The two key Second Circuit cases cited by Nedlloyd in connection with its argument do not support it here. In English Electric Valve Co. v. M/V Hoegh Mallard, 814 F.2d 84 (2d Cir. 1987), it was held that on deck stowage of an open-top container holding sensitive electronic equipment damaged by heavy rains and salt water was not an unreasonable deviation for purposes of § 1304(4) of COGSA (see page 41, n.11, below). However, in that case there was clear evidence of previous on deck shipments involving the same shipper and carrier and the same kind of equipment and that it was their normal practice for the shipper to notify the carrier if it wanted its cargo stowed below deck. 814 F.2d at 89. In our case, however, there were no past dealings between Nedlloyd and either plaintiff or its freight forwarder, and indeed Nedlloyd was offering the whole industry a relatively new service. With respect to another reason for the court's holding in English Electric Valve Co. v. M/V Hoegh Mallard pointed out by Nedlloyd, that "the custom and practice in the industry is to carry open top containers on deck when the vessel specifically is designed for such use...based on uncontroverted testimony from witnesses for both parties," id., the case involved shipment from Oakland to England by way of a Pacific Northwest-Northern Europe route and does not establish the custom and practice in the Port of New York. Our case involves a different port, hotly controverted testimony about the existence of any custom or practice there, a voyage across the North Atlantic and a much narrower framing of the relevant questions for that purpose.
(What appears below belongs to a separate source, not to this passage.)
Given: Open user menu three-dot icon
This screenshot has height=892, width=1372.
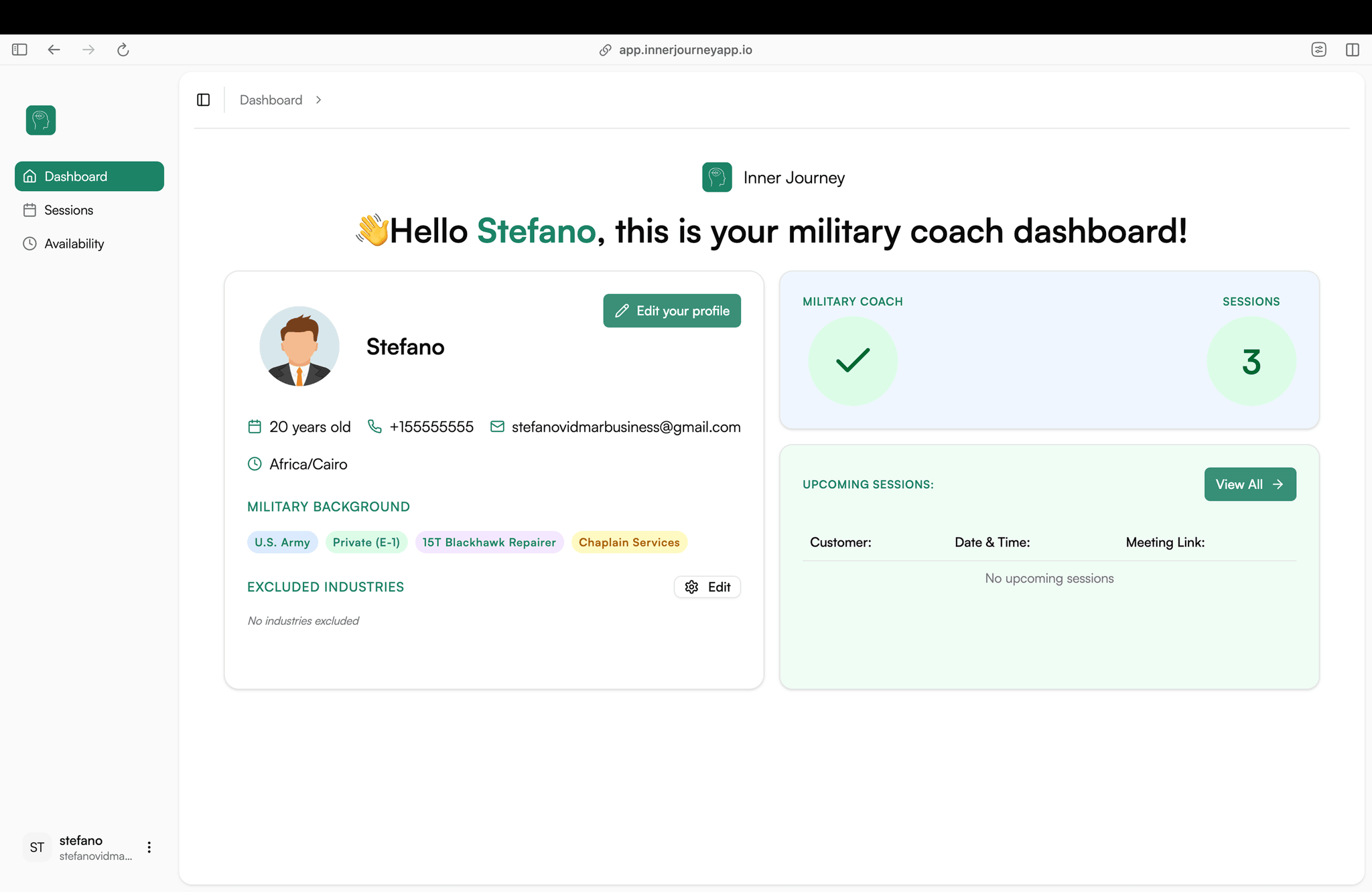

O'Connell Mach. Co. v. M.V. "Americana, " 797 F.2d 1130 (2d Cir. 1986), on which Nedlloyd also relies, involved on deck stowage of a machine that had been placed on a flat-rack container which fell from the container and was lost at sea. The Second Circuit found that the proximate cause of the loss was insufficient packing, not the location of the stowage, pointing out that its destruction "resulted not from wind, water or sea spray -- the risks generally associated with deck stowage -- but from slippage and falling." 797 F.2d at 1133. And again, as the court said in "addressing the question of whether [on deck stowage] was reasonable...we look to international custom in the port in question, " id. at 1136 (emphasis added), which in that case was Genoa, Italy where such was the custom for the type of containers involved in that case. Space limitation on the ship was an additional factor not present here. Our case presents the corollary to that case since it involves precisely those risks that are "generally associated with deck stowage."
In sum, plaintiff's expectation of below deck stowage was entirely consistent with the circumstances and, for all the foregoing reasons, Nedlloyd's burden of supporting its argument that the packing of the cargo was insufficient for this anticipated voyage under the meaning of COGSA and provides an "excepted cause" under § 1304(2) has certainly not been sustained.